ACTIVITY:
Every line of the entries that holds the word "Select" is to be copied.

RECORDS FOR THE EXERCISE:
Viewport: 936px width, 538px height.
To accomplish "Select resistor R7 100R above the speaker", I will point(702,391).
---
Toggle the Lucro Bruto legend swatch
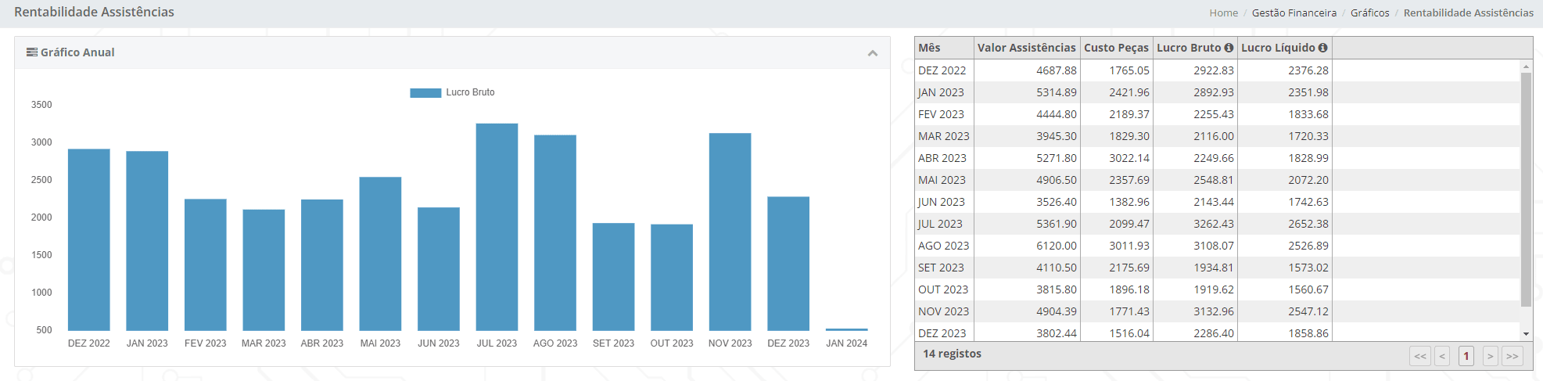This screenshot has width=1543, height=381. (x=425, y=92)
* * *
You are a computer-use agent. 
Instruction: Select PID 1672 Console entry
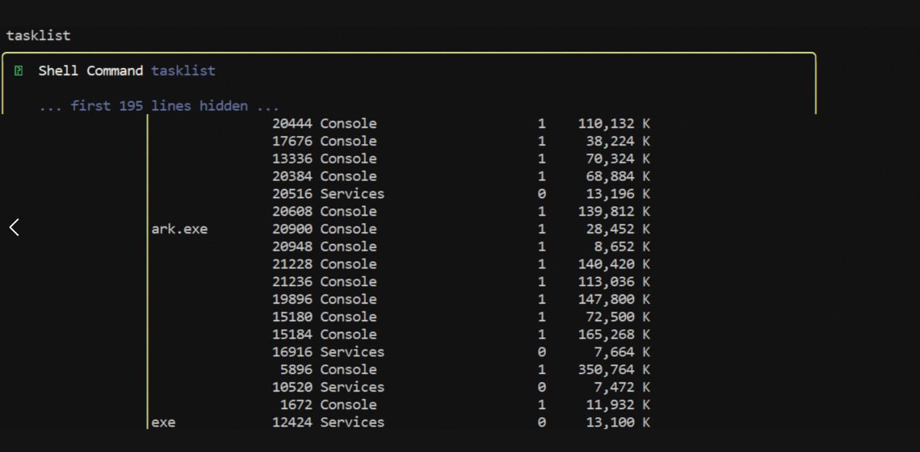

ANSWER TO THE PROBLEM:
To accomplish "Select resistor R7 100R above the speaker", I will point(702,391).
Instruction: Select PID 1672 Console entry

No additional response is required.